Gold hit a three-week high early on Friday, gaining 1 percent after a dismal US nonfarm payrolls report increased the metal's safe-haven investment appeal amid worries of a slower economic recovery. A flurry of disappointing economic indicators this week including consumer spending, housing and retail sales data powered gold to its biggest gain in the last 7 weeks.
Bullion's two-percent rise this week also snapped its three-week losing streak. Gold accelerated gains and Wall Street sank in earlier trade after government data showed US private employers added fewer workers to their payrolls in July than expected, a big blow to an already weak economic recovery.

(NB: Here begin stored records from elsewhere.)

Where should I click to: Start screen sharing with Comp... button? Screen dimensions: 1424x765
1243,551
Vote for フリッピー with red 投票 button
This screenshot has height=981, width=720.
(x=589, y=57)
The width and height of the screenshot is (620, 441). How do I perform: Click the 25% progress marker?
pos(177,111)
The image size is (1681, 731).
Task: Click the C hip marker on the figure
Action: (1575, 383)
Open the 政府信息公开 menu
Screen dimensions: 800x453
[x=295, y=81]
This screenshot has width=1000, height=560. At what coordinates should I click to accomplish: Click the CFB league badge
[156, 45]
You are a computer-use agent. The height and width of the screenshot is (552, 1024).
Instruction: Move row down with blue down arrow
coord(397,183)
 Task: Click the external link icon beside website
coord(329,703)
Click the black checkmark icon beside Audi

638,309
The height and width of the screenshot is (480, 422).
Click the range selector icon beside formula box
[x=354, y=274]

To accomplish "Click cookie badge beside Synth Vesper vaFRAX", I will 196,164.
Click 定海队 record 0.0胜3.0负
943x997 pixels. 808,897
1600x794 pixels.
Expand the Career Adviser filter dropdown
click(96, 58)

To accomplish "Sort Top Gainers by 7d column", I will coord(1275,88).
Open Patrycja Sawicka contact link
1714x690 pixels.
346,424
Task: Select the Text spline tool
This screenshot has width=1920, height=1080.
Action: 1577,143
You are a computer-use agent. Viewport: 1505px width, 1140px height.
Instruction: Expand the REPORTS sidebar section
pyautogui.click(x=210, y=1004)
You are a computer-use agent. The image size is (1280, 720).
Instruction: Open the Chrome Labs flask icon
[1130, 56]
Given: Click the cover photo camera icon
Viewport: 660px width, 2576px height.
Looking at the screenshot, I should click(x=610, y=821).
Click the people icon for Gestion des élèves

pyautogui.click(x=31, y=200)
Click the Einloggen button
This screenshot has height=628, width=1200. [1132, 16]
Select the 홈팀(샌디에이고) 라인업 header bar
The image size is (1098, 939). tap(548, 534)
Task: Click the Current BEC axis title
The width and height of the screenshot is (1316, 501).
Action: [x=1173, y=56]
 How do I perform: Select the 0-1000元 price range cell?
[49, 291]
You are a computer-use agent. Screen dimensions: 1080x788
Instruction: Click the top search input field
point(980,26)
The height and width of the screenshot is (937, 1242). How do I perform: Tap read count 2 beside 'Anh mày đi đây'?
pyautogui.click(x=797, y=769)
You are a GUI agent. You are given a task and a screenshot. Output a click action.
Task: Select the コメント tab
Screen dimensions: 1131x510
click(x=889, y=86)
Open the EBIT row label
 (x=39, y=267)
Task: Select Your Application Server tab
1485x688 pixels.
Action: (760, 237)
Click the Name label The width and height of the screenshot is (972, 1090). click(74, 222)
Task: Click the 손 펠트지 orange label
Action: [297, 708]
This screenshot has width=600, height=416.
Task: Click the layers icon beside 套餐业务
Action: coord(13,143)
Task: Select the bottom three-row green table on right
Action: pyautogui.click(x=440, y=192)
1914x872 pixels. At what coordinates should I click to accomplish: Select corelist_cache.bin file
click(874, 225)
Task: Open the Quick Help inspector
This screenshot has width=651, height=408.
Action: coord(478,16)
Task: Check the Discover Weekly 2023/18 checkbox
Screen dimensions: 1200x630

Thomas Winmill, portfolio manager of Midas Fund, said gold benefited from economic fears after data showed a double-dip recession was still possible. "The job numbers made it clear that the second quarter was weak. All these economic reports are suggesting that interest rate will be low for the time being, and that is of course very good for hard assets relative to other assets," Winmill said. Spot gold rose as high as $1,210.90 an ounce, its strongest level since July 15, and was last at $1,205.10 an ounce at 2:24 pm EDT (1824 GMT), against $1,193.10 late in New York on Thursday. US gold futures for December delivery settled up $6 at $1,205.30.
Technical support also helped gold futures after a first buy signal was triggered in four months according to the closely watched MACD analysis. The gold market also took heart from expectations of higher physical demand from China, which earlier this week vowed to develop its market and to allow more domestic banks to export and import gold to encourage more as steps to encourage more liquid trade. Silver rose in line with gold to $18.44 versus $18.31. Platinum was at $1,565.60 an ounce against $1,566.75 and palladium at $485.50 versus $492.20.